Count how many lines of the records contain the word "height". Reply with the number only.

● **STORED ROWS**:
··········

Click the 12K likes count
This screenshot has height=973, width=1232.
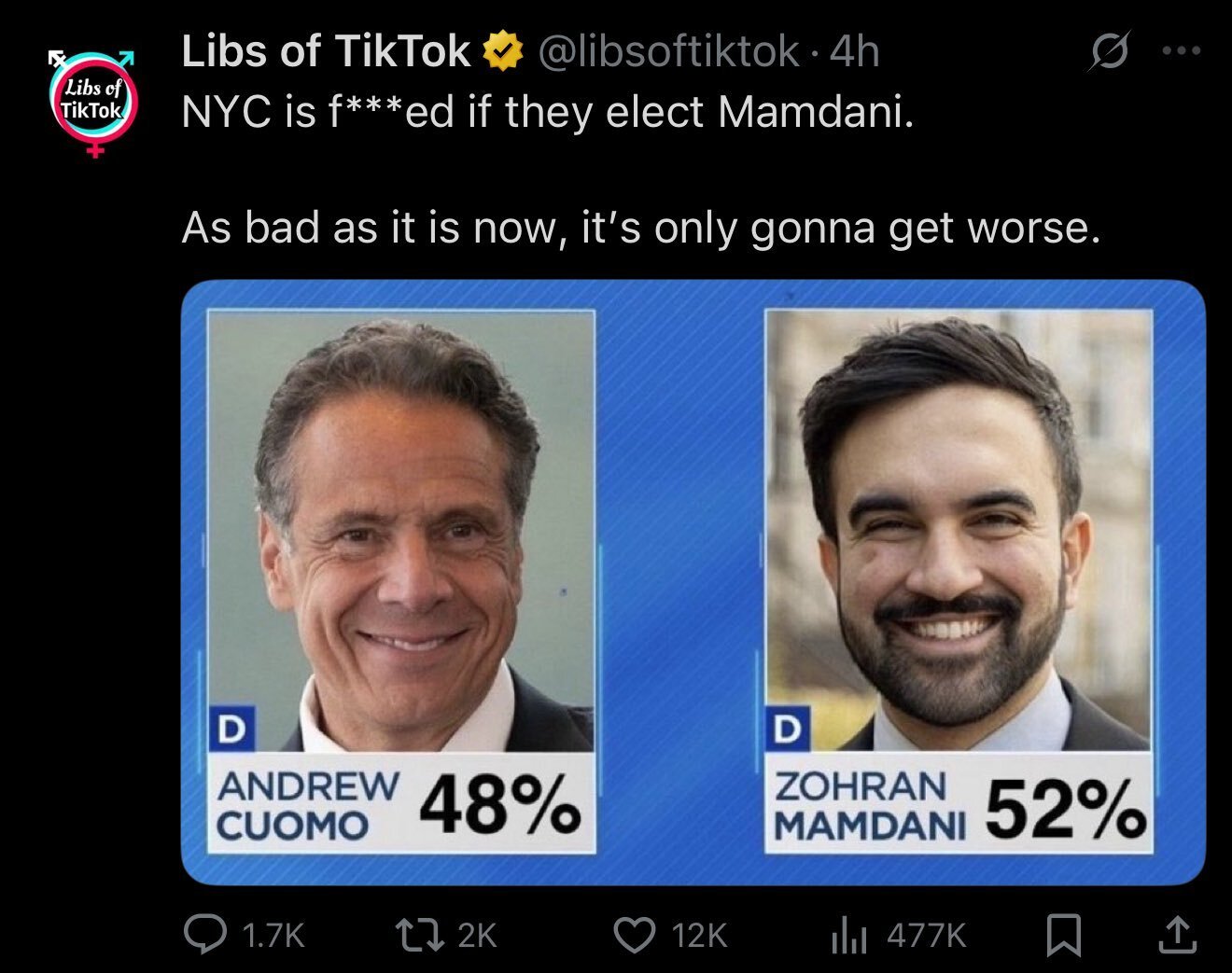coord(698,935)
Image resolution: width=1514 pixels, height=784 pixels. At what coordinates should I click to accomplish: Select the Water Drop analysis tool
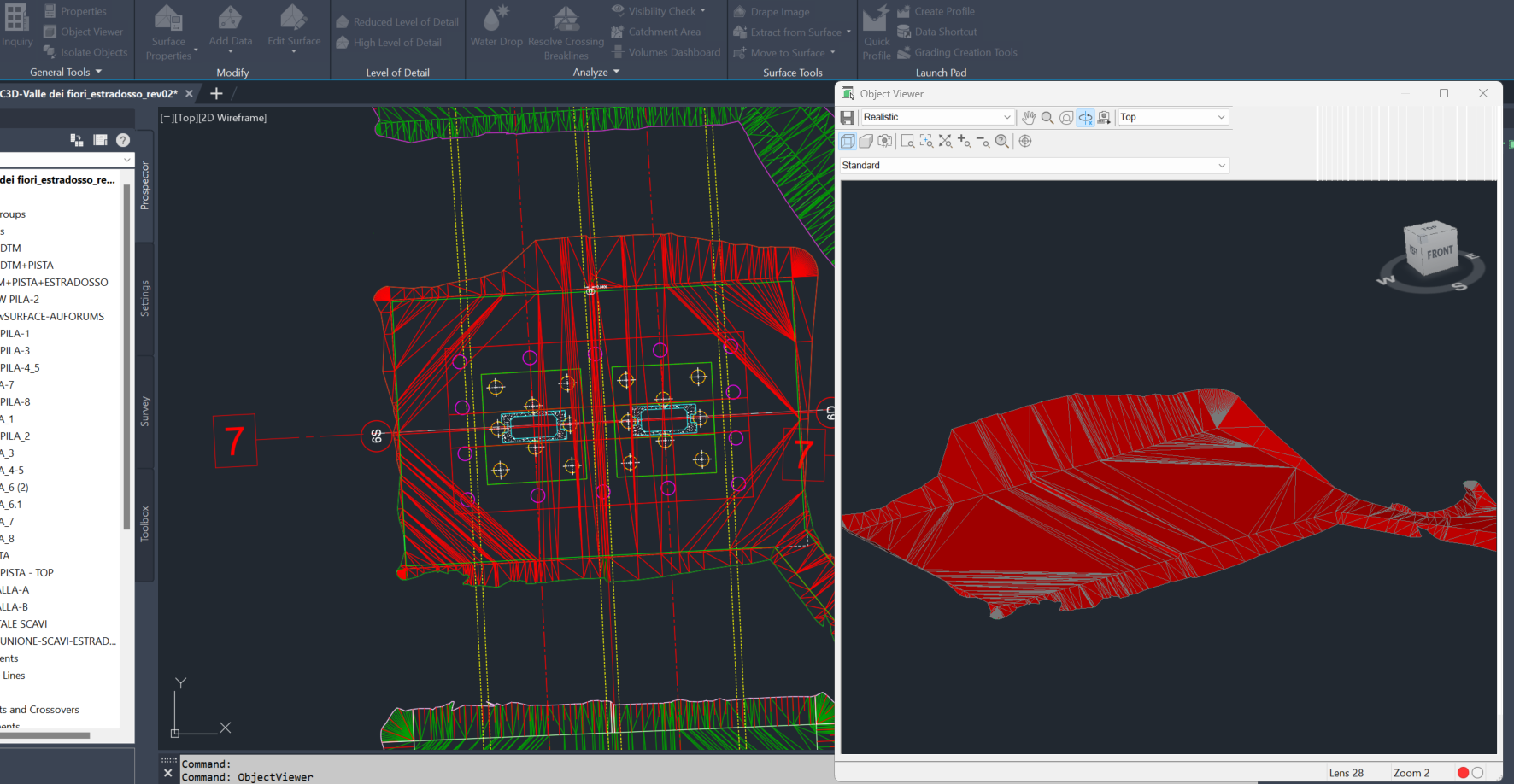(496, 28)
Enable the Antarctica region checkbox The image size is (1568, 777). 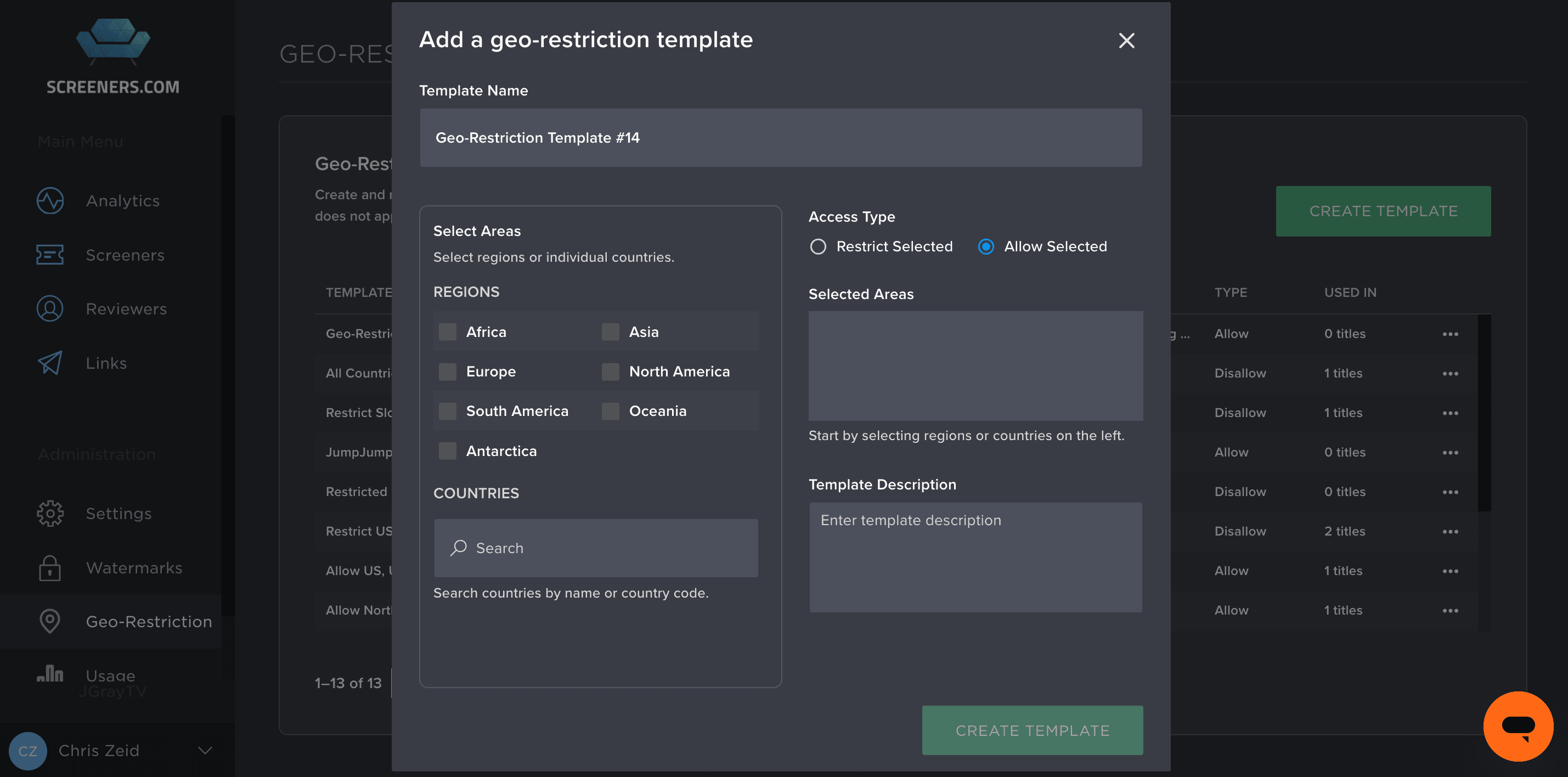coord(448,451)

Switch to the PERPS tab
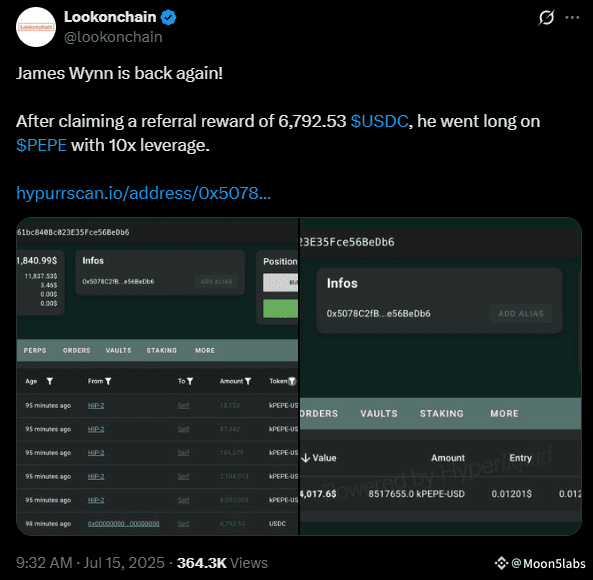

··········

● **ANSWER TO THE EXERCISE**:
2